We therefore hold that the district court was correct in its belief that its general discretion under the guidelines to depart downward could not be used with regard to the mandatory sentence applied to Burke under 18 U.S.C. § 924 (c)(1)(A)(i). A statutory minimum constrains the procedures of the guidelines, including the procedures for downward departures. The exceptions to the application of statutory minimums are narrow, and they do not apply here, nor does Mrs. Burke argue that they do. We conclude that our rule in Goff is consistent with the rule of our sister circuits. See, e.g., Santiago, 201 F.3d at 187. In the absence of one of the exceptions set out in §§ 3553(e),(f), or such other similar exceptions as Congress may create, defendants may not be sentenced, by means of a downward departure, to a term of imprisonment or other punishment below the minimum imposed by the statute under which they were convicted.



Burke's sentence as imposed by the district court is AFFIRMED.



The Honorable Sandra S. Beckwith, United States District Judge for Southern District of Ohio, sitting by designation.


18 U.S.C. § 3553(f), the "safety valve" provision, also allows sentences to be imposed below statutory minimums in certain circumstances for drug crimes. This is irrelevant to Burke's § 924 conviction.

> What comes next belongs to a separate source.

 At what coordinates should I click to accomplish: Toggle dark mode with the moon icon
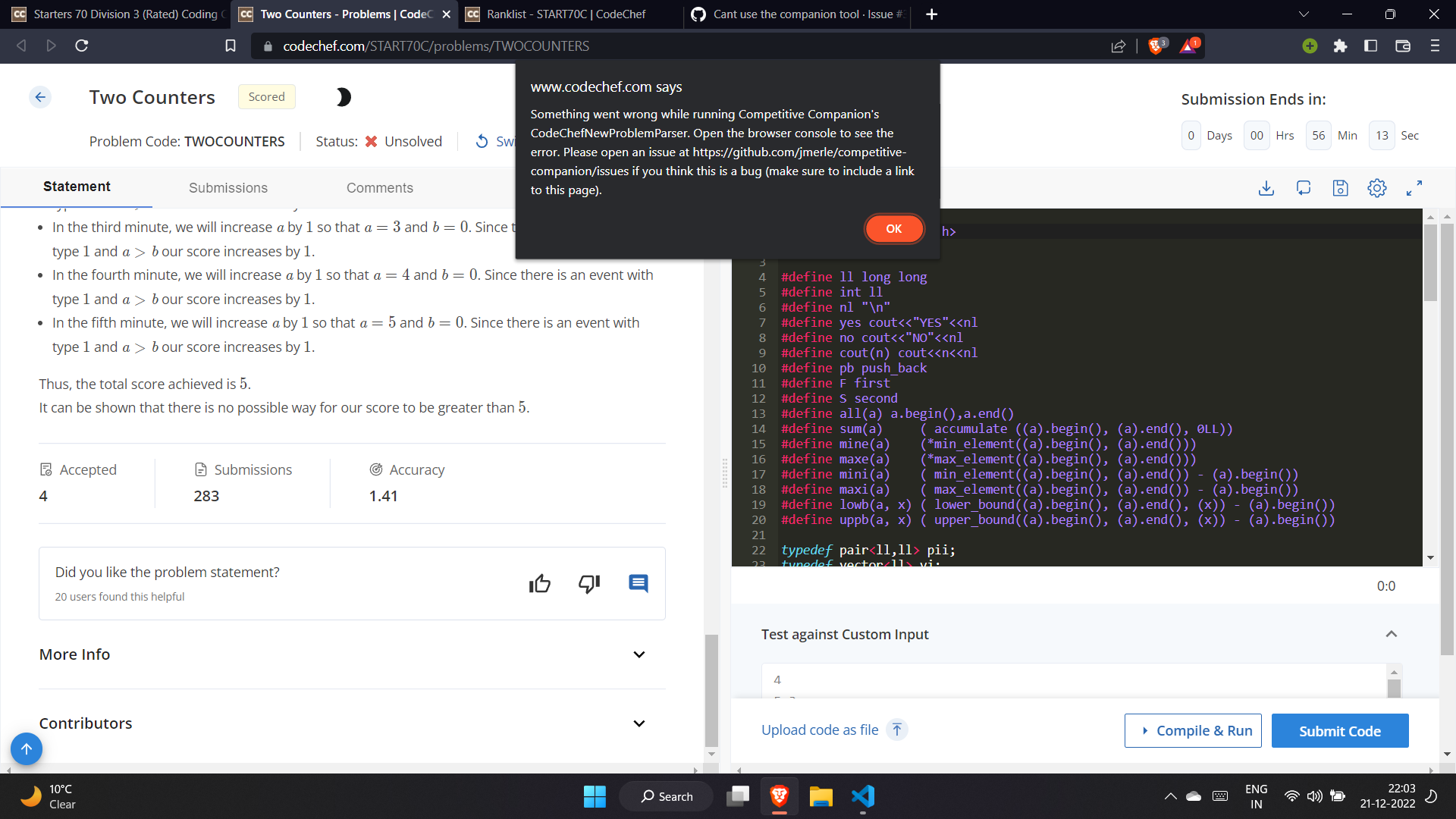[x=343, y=97]
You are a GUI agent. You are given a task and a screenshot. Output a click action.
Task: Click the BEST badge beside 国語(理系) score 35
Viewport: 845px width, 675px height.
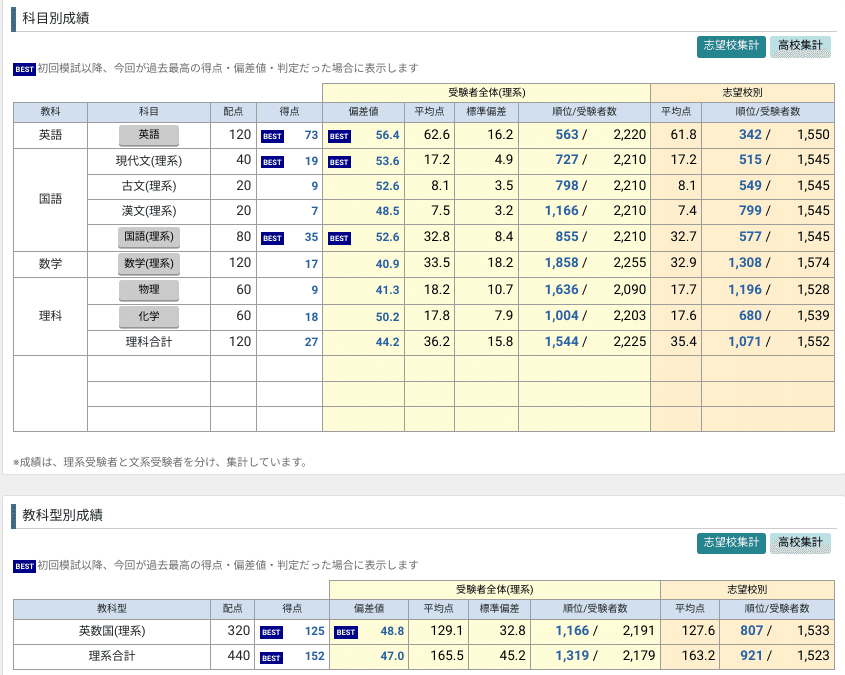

The Sentencing Guidelines are designed, in part, to limit judicial discretion in sentencing. See Mistretta v. United States, 488 U.S. 361, 363 (1989). So too are mandatory minimum sentence laws, many of which were enacted during the same time period the Guidelines were, and were motivated by similar concerns. See Phillip Oliss, Comment, Mandatory Minimum Sentencing: Discretion, the Safety Valve, and the Sentencing Guidelines, 63 U. Cin. L. Rev. 1851, 1877-78 (1995). However, these operate as largely independent mechanisms, which co-exist somewhat uneasily. See, e.g., Justice Stephen Breyer, Federal Sentencing Guidelines Revisited, 14 Crim. Just. 28, 33 (Spring, 1999) (arguing "statutory mandatory sentences prevent the [sentencing] commission from carrying out its basic, congressionally mandated task").